Novartis' long-awaited treatment for spinal muscular atrophy is now the world's most expensive drug with a $2.1 million price tag. The Food and Drug Administration (FDA) recently announced that it has approved Novartis' gene therapy treatment, which means that it should now be available to the public or at least to those who can afford it.
The gene therapy drug, called Zolgensma, is a one-time treatment for people suffering from spinal muscular atrophy. The particular muscle-wasting disease mostly affects children, which is why it is currently the leading genetic cause of infant mortality in the world. The disease affects around one in every 11,000 births.
Prior to FDA approval, Novartis mentioned that it could be pricing its new treatment somewhere between $1.5 million to $5 million. It seems like the company has now finally settled on a price that is still within its previously announced range. Following the news of the FDA's approval of Zolgensma, Novartis share prices surged by as much as 4 percent.

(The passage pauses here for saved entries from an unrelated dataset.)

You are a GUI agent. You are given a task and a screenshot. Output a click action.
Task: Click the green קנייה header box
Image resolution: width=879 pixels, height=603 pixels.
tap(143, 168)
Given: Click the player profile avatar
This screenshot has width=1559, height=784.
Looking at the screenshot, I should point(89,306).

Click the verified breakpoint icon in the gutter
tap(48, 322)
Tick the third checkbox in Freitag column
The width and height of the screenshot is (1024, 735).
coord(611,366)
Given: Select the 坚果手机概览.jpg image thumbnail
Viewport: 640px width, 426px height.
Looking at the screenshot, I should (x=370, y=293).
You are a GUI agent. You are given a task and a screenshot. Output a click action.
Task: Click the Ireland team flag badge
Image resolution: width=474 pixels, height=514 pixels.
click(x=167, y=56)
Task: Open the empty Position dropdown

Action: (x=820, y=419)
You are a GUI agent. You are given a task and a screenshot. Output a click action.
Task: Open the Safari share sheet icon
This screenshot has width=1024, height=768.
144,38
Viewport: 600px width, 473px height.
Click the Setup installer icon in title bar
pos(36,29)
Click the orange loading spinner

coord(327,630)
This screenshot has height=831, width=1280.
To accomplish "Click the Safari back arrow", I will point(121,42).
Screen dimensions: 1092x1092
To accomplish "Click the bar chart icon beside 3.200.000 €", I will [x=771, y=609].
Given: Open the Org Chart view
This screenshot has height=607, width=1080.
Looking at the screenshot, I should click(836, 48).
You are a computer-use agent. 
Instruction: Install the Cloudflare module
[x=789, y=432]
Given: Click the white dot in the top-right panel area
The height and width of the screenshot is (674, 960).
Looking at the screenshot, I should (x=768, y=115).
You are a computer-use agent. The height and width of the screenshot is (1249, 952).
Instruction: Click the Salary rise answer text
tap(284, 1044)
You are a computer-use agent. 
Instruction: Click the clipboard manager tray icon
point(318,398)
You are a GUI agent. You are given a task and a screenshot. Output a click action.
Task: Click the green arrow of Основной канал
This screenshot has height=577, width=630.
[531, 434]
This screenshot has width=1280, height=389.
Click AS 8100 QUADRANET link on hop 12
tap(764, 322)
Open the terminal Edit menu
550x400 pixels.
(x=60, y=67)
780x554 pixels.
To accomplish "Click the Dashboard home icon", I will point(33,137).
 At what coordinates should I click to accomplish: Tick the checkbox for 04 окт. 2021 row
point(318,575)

To give some of its less capable customers a chance to buy the treatment, Novartis revealed that it will be offering the drug in a $425,000 a year payment scheme payable in five years. Novartis also announced that it has been working closely with health insurance companies to provide customers with different pay-over-time options. The company is reportedly in talks with 15 insurance companies to discuss different payment options for the expensive drug.
Novartis' new treatment has recently been the subject of date, mostly due to its astronomical price tag. However, the novel new gene therapy drug has been proven to work and sufferers of the dreaded genetic disease can be cured with just a single treatment.
Some critics of the drug have mentioned that the government should step in to try to find a way to bring the price down. Novartis has, of course, spent billions in developing the drug and millions more to produce it, which is why they can't really price it as low as what most consumers would be able to afford.
In defense of the drug's expensive pricing, Novartis reasoned that the one-time treatment would actually cost 50 percent less than the amount that is spent on chronic disease management for muscular atrophy sufferers.
Novartis CEO Vas Narasimhan recently mentioned in a statement that the drug is a landmark for gene therapy as a new form of treatment.
The company is apparently doing what it can to make the historic advancement available to those who need it by working with different institutions. Narasimhan also mentioned that insurers were willing to cover the cost of the treatment.